On Ice With Strings
Jack Frost is having a right laugh, isn’t he? Ain’t he just. The cold-hearted, light-fingered old git has gorn and spangled everything. Above (and below) is a faux toe Lynda took of our summer house a couple of days ago. Since then, the jolly Mr Frost has danced all over the snowfall in his white-spangled pointy shoes and dressed it in diamonds. It now looks like summat Queen E would wear on her head at one of her balls (I use the word advisedly).
As you can see above (and above), StringFing made it to the Coachmakers last night and played to a much-depleted but absolute quality audience. We did Please Don’t Drop Your Bombs On Me as promised, but the guy who requested it was another dood kept under house arrest house by the treacherous insurgents Ice and Snow. We’ll be keeping the song in the set for a while so, liberated from his incarceration by the prophesied soon-upcoming army of sun beams, he will hear it next time round.

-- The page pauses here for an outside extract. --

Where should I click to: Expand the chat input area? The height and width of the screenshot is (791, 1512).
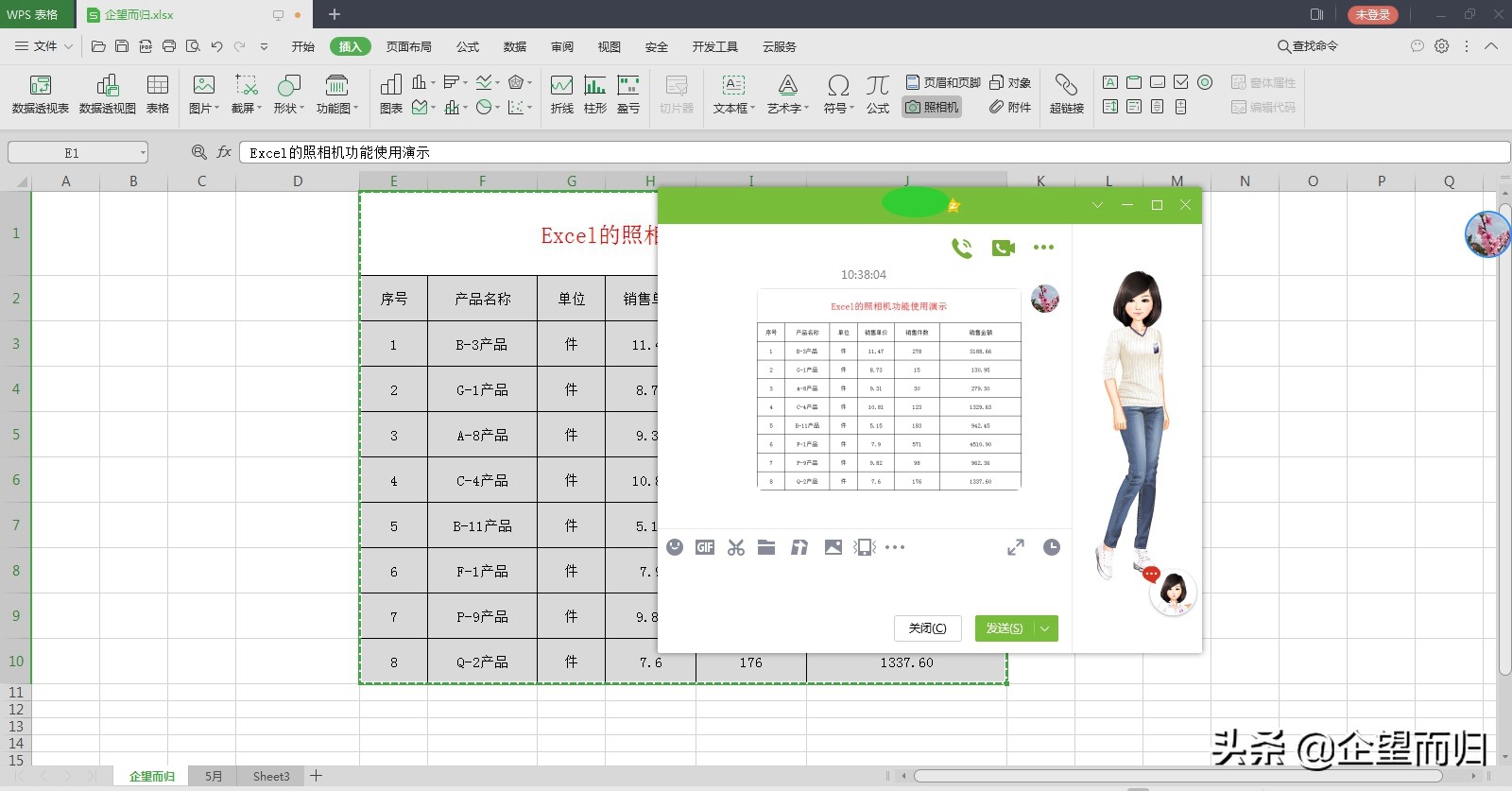[1016, 547]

Oh, I have had to go back to sticking the W. in front of my name. There is simply too many references to the Canadian hopping hero to conveniently find the far far fewer references to the British shuffling non-heroic me. So it’s the plus the W. for everything I do, but I won’t be prefixing StringFing with my name as it’s listed in the personnel in all publicity.

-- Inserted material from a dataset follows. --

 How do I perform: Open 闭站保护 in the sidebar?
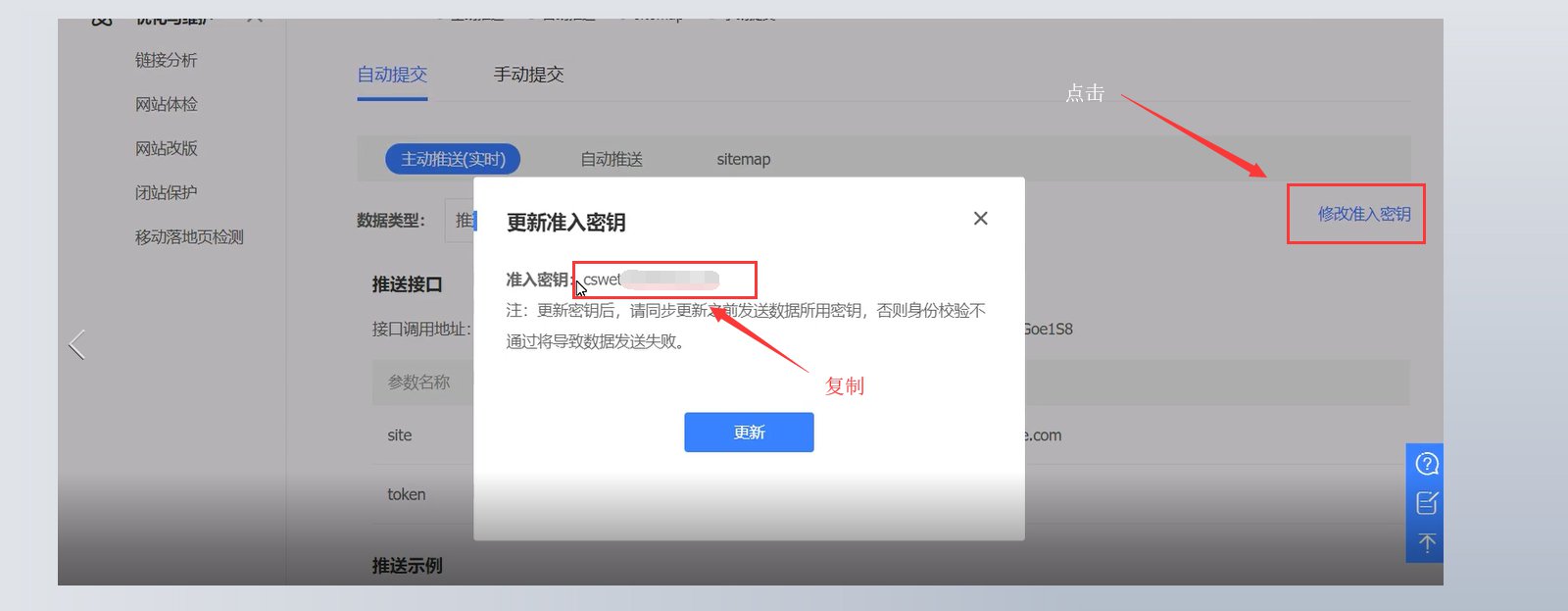point(167,192)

In the fotie of StringFing are two stalwart geezers who like real ale and real music too much to be kept away by a mere bit of weather. The camera flash has lit the room up more than it really was and the sustainable pine forest Jason has created on the joanna ain’t usually there. Other than that, and a few dozen people, that’s how it mostly is. Come along. Go on. You’ll feel all the better for it duck.
May you become horizontal only when it’s your own idea.